Ambrose also gave readers a scene-setting detail: "Saturday night's above freezing temperatures, coupled with broken water lines in the warehouse and firemen's spray made a muddy, snowy, slippery footing about the scene. Several of the onlookers suffered bruises ... from falls because of the greasy under-footing."
Lead reporter Robert E. Teach provided a thorough account of the facts.
"The explosion pushed a 60-foot section of wall into the street, dropping the roof into the clubroom."
"Seven of Springfield's Fire Division companies were called to the scene of the two-alarm emergency. Debris was scattered across Sherman Avenue .... (and) removal of victims was difficult because of the collapsed roof and lack of light."
Retired firefighter Freeman said the blast "knocked that sprinkler system out" and likely the alarm box to the fire department with it.
Because the alarm came in from a residential call box on Lagonda Avenue instead of the warehouse, he said, a slightly smaller crew was dispatched in the first response to the fire.
With so many units eventually sent to the fire, Freeman's, which had the only other ladder truck available, was moved downtown in case another fire broke out in the city.

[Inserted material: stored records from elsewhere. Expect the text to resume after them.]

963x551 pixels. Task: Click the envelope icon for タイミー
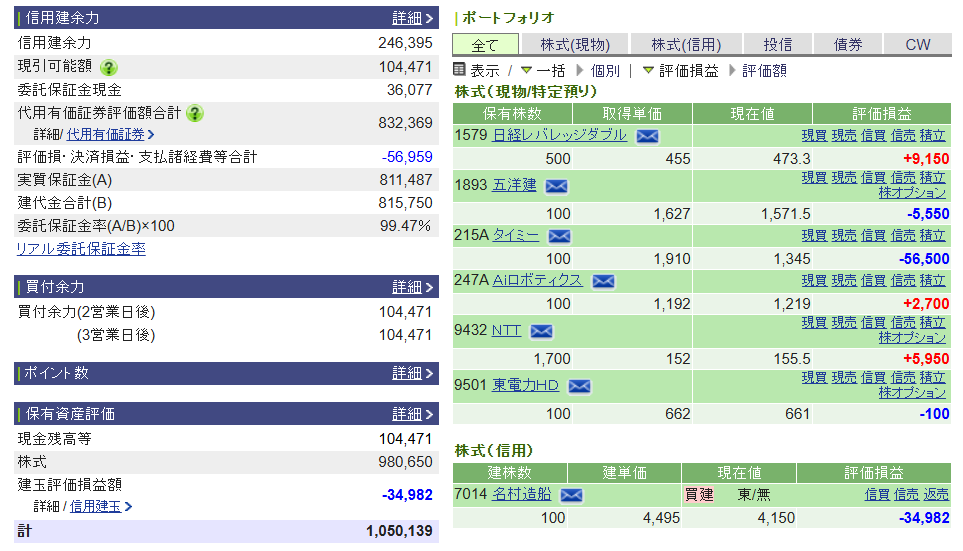point(559,236)
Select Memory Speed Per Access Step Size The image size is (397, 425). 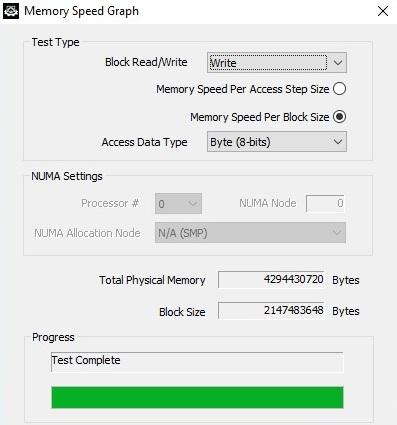339,89
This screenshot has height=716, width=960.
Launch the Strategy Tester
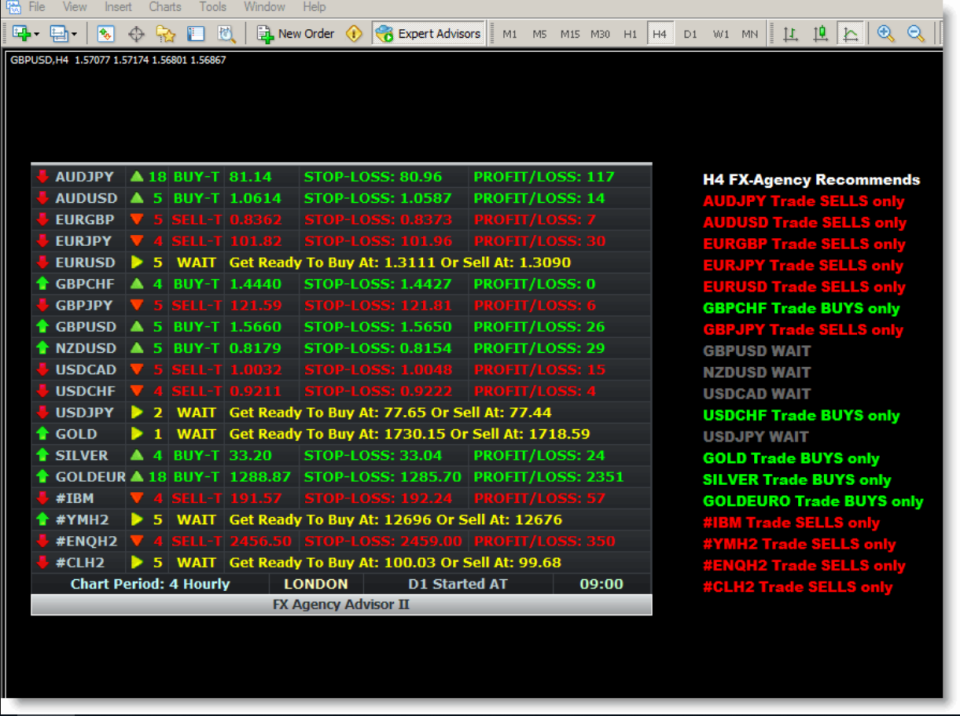click(226, 33)
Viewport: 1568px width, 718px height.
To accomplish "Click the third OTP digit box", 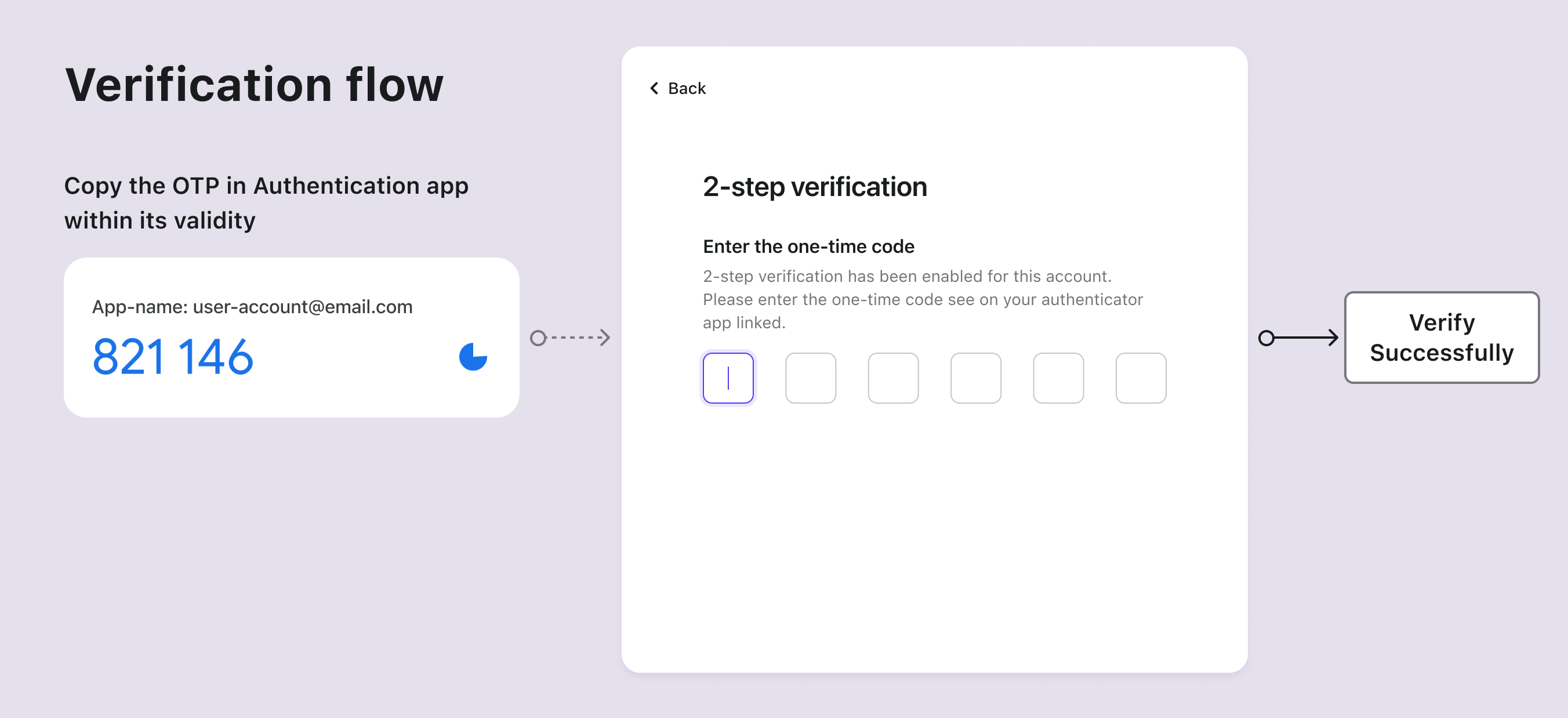I will point(892,377).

Newspaper reports confirmed some of the smallest details of Freeman's collections all these years later.
One was that the area used to be home of a stockyards.
A more important recollection concerned a survivor.
"The next day, they found an old guy who hung around old Fire Station 3 that was part of the R&M (club) wandering around the north side," Freeman said.
The story on the front page the News-Sun the next morning provided corroboration: "Search through the debris continued for a man who reportedly had been serving food" at the time of the blast but could not be located.
Martin, too, recalls that night "as plain as day."
She remembers that in addition to housing the social club, the building was used to warehouse Hunter fans that carried R&M nameplates.
"That's when kids used to get their fingers cut off" by fans that lacked protective cages, she said. "You can still find some of those old fans around here at garage sales."
She remembers worrying, too, that the fire might cross the street to ignite a coal yard, and that she watched it all that night with her mother and an uncle who, 12 years Martin's senior, was "really more of an older brother."
Martin's recollection that a man was killed in the blast isn't confirmed by newspapers of the first couple of weeks following the fire. Nor is Freeman's recollection that R&M compensated an employee who lost a leg in the blast by building him a new house.
But given how many of their comments are confirmed by news reports, it would be hazardous to bet against either about the smallest details of this blast from their past.